● WORK TASK
Search each line below for the word "click" and list those that contain it.

#####

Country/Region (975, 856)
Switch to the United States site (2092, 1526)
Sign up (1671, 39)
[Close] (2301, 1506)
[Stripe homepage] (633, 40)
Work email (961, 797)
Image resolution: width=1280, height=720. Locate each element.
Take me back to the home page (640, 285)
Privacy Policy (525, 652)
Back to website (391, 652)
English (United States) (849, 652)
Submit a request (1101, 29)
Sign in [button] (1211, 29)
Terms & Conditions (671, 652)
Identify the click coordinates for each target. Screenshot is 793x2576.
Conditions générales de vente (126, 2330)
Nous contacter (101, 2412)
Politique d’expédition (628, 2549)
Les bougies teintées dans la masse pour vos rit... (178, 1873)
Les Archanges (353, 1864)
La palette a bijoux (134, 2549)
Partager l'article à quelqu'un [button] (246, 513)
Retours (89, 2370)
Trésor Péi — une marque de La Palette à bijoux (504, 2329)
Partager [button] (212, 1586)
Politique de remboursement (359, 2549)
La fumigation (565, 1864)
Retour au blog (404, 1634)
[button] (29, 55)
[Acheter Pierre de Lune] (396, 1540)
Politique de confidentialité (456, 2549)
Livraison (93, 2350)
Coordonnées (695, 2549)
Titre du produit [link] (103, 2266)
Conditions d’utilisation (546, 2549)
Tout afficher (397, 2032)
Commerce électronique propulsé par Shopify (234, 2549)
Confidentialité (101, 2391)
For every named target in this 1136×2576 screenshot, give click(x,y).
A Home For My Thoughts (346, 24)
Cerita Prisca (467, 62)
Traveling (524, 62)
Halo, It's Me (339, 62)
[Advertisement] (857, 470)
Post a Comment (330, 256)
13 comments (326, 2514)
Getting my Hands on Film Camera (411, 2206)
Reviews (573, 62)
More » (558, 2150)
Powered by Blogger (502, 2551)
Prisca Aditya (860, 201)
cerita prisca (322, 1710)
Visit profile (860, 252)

#####

● RESPONSE AREA
Identify the click coordinates for each target. Screenshot is 793x2576.
For every named target in this 1136×2576 screenshot, give click(x,y).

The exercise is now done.